**Problem details**: Leave out the pictures and retype everything else in the records below exactly.
⟨
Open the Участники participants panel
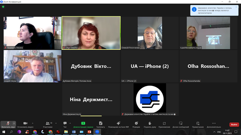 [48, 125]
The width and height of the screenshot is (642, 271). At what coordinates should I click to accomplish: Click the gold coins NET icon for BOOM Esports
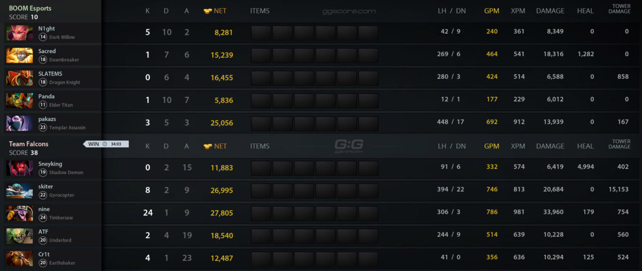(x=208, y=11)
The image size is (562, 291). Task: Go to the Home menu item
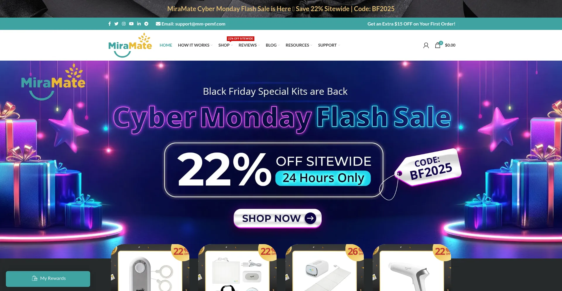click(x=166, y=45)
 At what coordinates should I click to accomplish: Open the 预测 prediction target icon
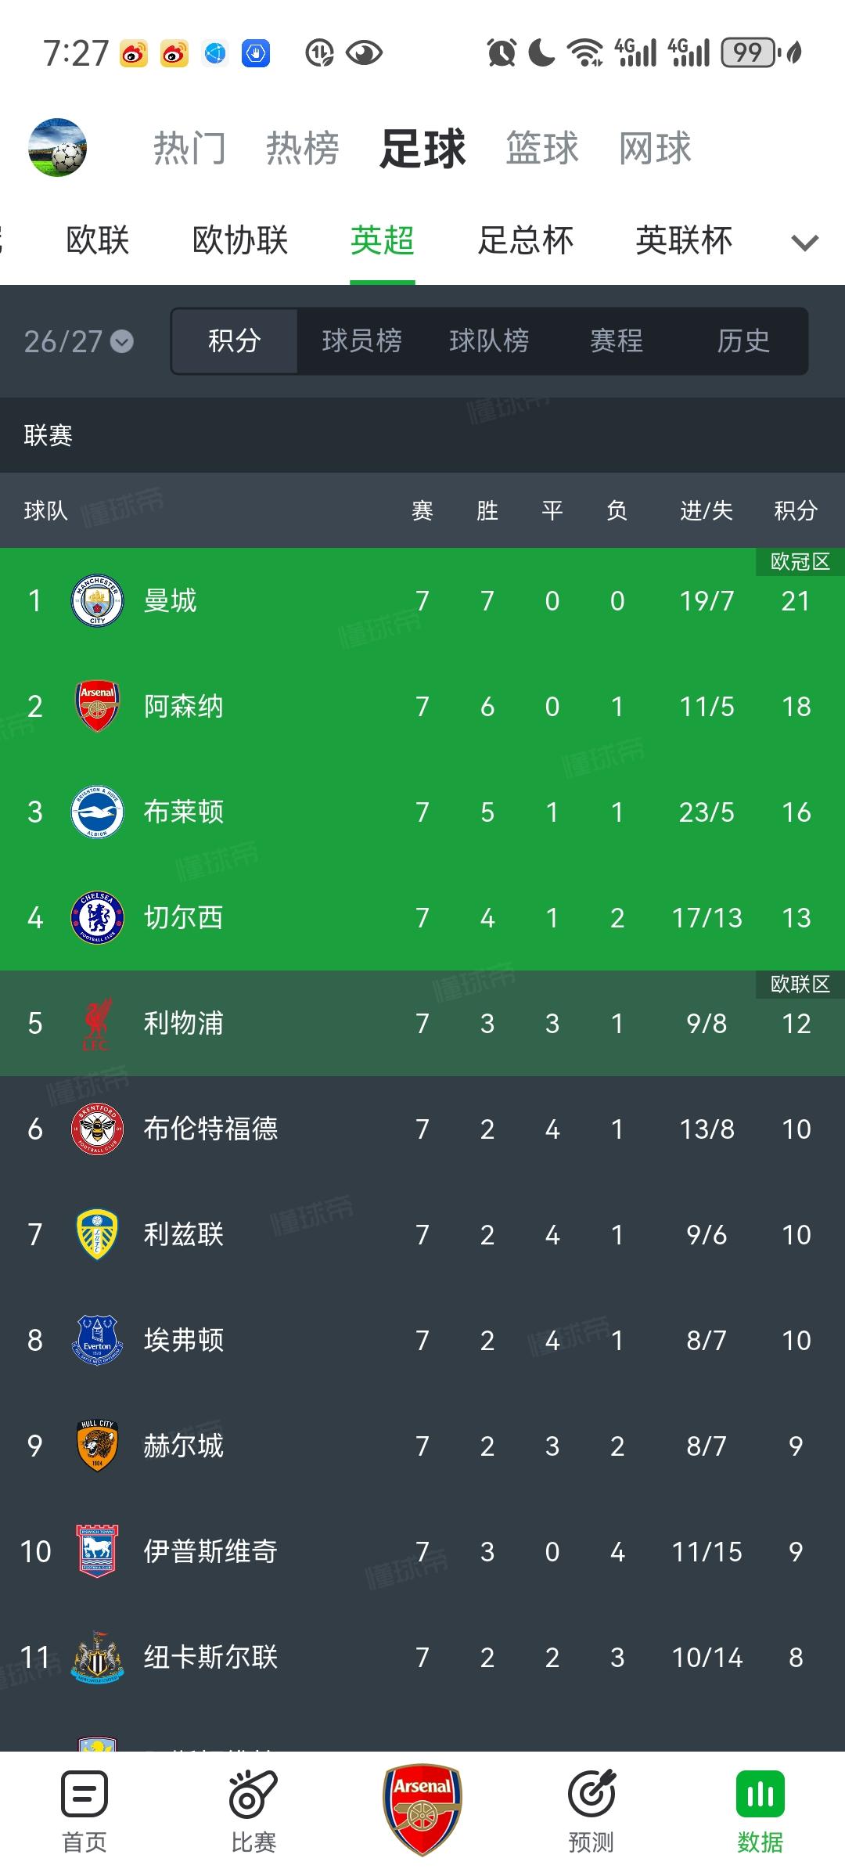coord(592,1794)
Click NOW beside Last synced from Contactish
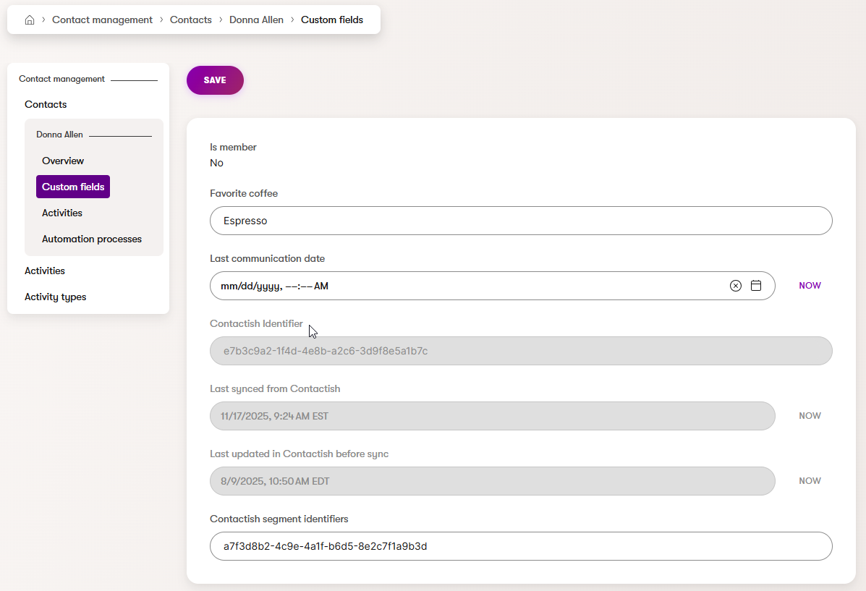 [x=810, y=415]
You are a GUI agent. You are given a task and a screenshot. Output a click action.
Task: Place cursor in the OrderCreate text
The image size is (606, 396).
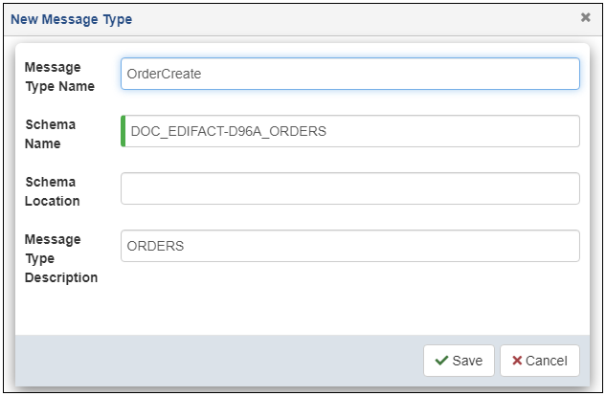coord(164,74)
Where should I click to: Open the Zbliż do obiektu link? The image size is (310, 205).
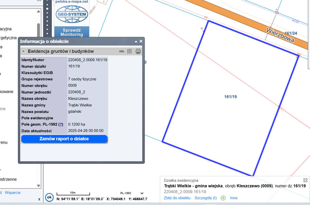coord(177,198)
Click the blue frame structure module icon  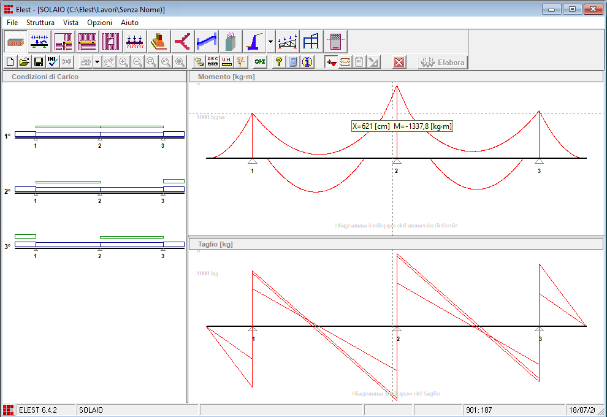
⟩
**Reply**:
Open the Участники participants panel
 [48, 125]
The width and height of the screenshot is (642, 271). At what coordinates should I click to accomplish: Click the gold coins NET icon for BOOM Esports
(x=208, y=11)
The image size is (562, 291). Task: Go to the Home menu item
click(x=166, y=45)
 At what coordinates should I click to accomplish: Open the 预测 prediction target icon
coord(592,1794)
Click NOW beside Last synced from Contactish
 [x=810, y=415]
You are a GUI agent. You are given a task and a screenshot. Output a click action.
Task: Place cursor in the OrderCreate text
The image size is (606, 396).
coord(164,74)
Where should I click to: Open the Zbliż do obiektu link? The image size is (310, 205).
coord(177,198)
Click the blue frame structure module icon  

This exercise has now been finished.